Discovery of putative core promoter regions in Bd1dsx and Bcdsx

A unique finding in this work was the discovery of the putative core promoter region in the dsx gene of the oriental fruit fly, B. dorsalis. Core promoter is defined as a site of action of RNA polymerase II transcriptional machinery comprised the TATA box, Inr, and TFIIB recognition element (BRE). Although core promoter elements are dynamic and vital participants in the regulation of transcriptional activity, it is important to keep in mind that each of these core promoter elements is found in some, but not all, core promoters and that a considerable diversity in core promoter structure and function has been revealed in recent studies. For instance, some promoters are TATA-less but instead contain multiple GC box motifs (reviewed in Butler and Kadonaga 2002). Similarly, certain characteristics are essential and required for the core promoter to function efficiently, such as the presence of the Inr sequence. Identified in the 5′ flanking genomic DNA sequence, the putative core promoter regulatory region of Bd1dsx m was adjacent to a putative initiation site. The putative core promoter region included three core promoter elements: the CAAT box, the TATA box, and the Inr sequence. However, the Inr sequence of Bd1dsx, TTGCATT, contained one mismatch from the consensus (CC/TT AN TCC/ATT) in that the third position is a ‘G’ instead of an ‘A’ (Watson et al. 2008). The location of the upstream ‘T’ in the TATA box was exactly at −31 position relative to the ‘A’ in the Inr consensus sequence (a ‘G’ in this case) concurring with the TATA box location preference with regard to the Inr motif (Juven-Gershon et al. 2006). The putative core promoter region in Bcdsx did not possess all features as Bd1dsx m did. Therefore, it was proposed that it functions as a weaker promoter with the presence of the TATA box and several RNA polymerase II recognition sequences.
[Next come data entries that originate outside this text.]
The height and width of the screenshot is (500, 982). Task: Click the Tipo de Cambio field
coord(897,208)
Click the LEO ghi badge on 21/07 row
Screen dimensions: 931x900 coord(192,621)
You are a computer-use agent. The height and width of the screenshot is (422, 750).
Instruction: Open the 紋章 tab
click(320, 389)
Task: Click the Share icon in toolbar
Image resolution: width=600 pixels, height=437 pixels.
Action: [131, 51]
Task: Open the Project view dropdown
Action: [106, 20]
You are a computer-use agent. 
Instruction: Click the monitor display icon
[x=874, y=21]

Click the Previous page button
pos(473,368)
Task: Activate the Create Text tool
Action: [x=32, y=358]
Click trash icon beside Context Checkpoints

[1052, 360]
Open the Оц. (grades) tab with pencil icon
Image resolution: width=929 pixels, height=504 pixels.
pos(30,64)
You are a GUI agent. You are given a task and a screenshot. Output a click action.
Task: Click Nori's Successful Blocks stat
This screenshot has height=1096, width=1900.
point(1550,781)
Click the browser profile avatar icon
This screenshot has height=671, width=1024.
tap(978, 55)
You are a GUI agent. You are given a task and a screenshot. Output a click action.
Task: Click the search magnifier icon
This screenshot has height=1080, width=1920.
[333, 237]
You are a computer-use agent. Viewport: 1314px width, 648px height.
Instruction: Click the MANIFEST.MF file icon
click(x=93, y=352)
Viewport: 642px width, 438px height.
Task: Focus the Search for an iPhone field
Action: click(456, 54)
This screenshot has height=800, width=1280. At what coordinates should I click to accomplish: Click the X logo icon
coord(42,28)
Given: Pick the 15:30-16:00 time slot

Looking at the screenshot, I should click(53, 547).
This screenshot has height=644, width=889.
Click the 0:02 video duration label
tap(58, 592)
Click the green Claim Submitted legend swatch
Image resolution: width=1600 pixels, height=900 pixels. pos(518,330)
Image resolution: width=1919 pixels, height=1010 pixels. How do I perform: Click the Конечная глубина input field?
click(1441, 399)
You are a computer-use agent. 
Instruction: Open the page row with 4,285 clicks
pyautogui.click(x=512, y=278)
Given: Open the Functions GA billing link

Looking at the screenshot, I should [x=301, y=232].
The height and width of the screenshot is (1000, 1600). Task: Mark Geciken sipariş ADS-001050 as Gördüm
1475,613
As a terminal gene in the sex determination cascade, the dsx structural characterization and its expression uncovered in this current study agreed with information from other closely related species, for which some functional studies have been performed. It is also accepted as one of the most conserved genes in the sex determination hierarchy. Therefore, it can be inferred that the novel putative promoters discovered here might be highly conserved in other closely-related species. The novel identification of a putative promoter will be useful in the future to perform comparative studies of this region in other dsx orthologues in the tephritids as well as to identify the regulatory regions involved in its transcriptional control. In addition, these promoters may be functional at a very early developmental stage in various insect tissues (Gabrieli et al. 2010; Robinett et al. 2010). Thus, the novel putative promoters may be further characterized in order to develop a genetic switch for gene manipulations of sex determination among tephritid insects.